Brennand explicou à Agência Efe que a oficina não está concluída e ainda falta muito trabalho no local, onde pretende "glorificar" a memória de seu pai e a história da região, onde, segundo ele, foi forjada a consciência brasileira durante a guerra contra os holandeses, no século XVII.

"A oficina era o lugar dos meus jogos de infância, um lugar propício ao mistério. Era isolado, escuro", lembrou o artista, que com a reforma quis conservar "o fetiche, a magia e a memória" do recinto.

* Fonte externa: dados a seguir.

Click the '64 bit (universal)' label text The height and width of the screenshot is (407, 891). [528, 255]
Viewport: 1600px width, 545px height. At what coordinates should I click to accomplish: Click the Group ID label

"A floresta cresceu em torno de mim durante 40 anos e a oficina ficou como um ninho. O conjunto passou a ter para mim um valor místico, como se fosse um santuário. Estas peças que vão enchendo o local contam com uma espécie de mitologia pessoal, onde abordo à minha maneira mitos que me interessam, figuras históricas", relatou.

Brennand começou sua carreira artística na década de 40, período no qual viajou à França, estudou e se inspirou em obras de Pablo Picasso e Joan Miró, antes de se encantar pela cerâmica como seu principal meio de expressão.

Centenas de esculturas, com formas abstratas, retorcidas, remetem ao sexo, ao nascimento e à morte, e povoam as salas da velha fábrica, além das fontes e jardins, um deles desenhado pelo célebre paisagista Burle Marx.

Um dos edifícios está dedicado às suas pinturas e tem as mulheres como tema principal, com técnicas variadas que passam da cera ao carvão.

Suas obras foram expostas em várias cidades brasileiras e de Estados Unidos, Alemanha, França, Espanha, Bélgica e Itália, entre outros países. Brennand comentou que sua arte responde a seus problemas e dúvidas pessoais de ordem existencial. Através das suas obras, o artista falou que busca "uma linguagem mais próxima ao eixo do mundo", que faça um retrato profundo do homem.

Brennand comentou que o motivo de suas esculturas serem dotadas de "uma carga sexual" é porque o ser humano não consegue encontrar sentido para o sexo. "Mais do que a morte, ele deixa o homem diante de uma perplexidade insondável", disse Brennand.

O artista também questiona as pessoas que o julgam pelo suposto erotismo de suas figuras. "Minhas esculturas não são eróticas, podem até chamá-las de espantosas, terríveis, o horror da existência. As mulheres querem ser retratadas pela "Playboy", não da forma como eu as vejo. Mas minhas deformações não são a busca do feio, e sim do belo. A deformação é a homenagem à forma", especificou.

Com sua barba branca e apoiado em uma bengala, Brennand gosta de receber os visitantes do museu pessoalmente, embora reconheça que a maioria das pessoas "deteste" sua arte e só consiga apreciar a beleza da oficina e da paisagem da exuberante floresta.

Os edifícios são inteiramente decorados com cerâmicas brilhantes saídas dos fornos da antiga olaria, que dá um aspecto inusitado ao lugar e um feitiço que não é indiferente a nenhum visitante.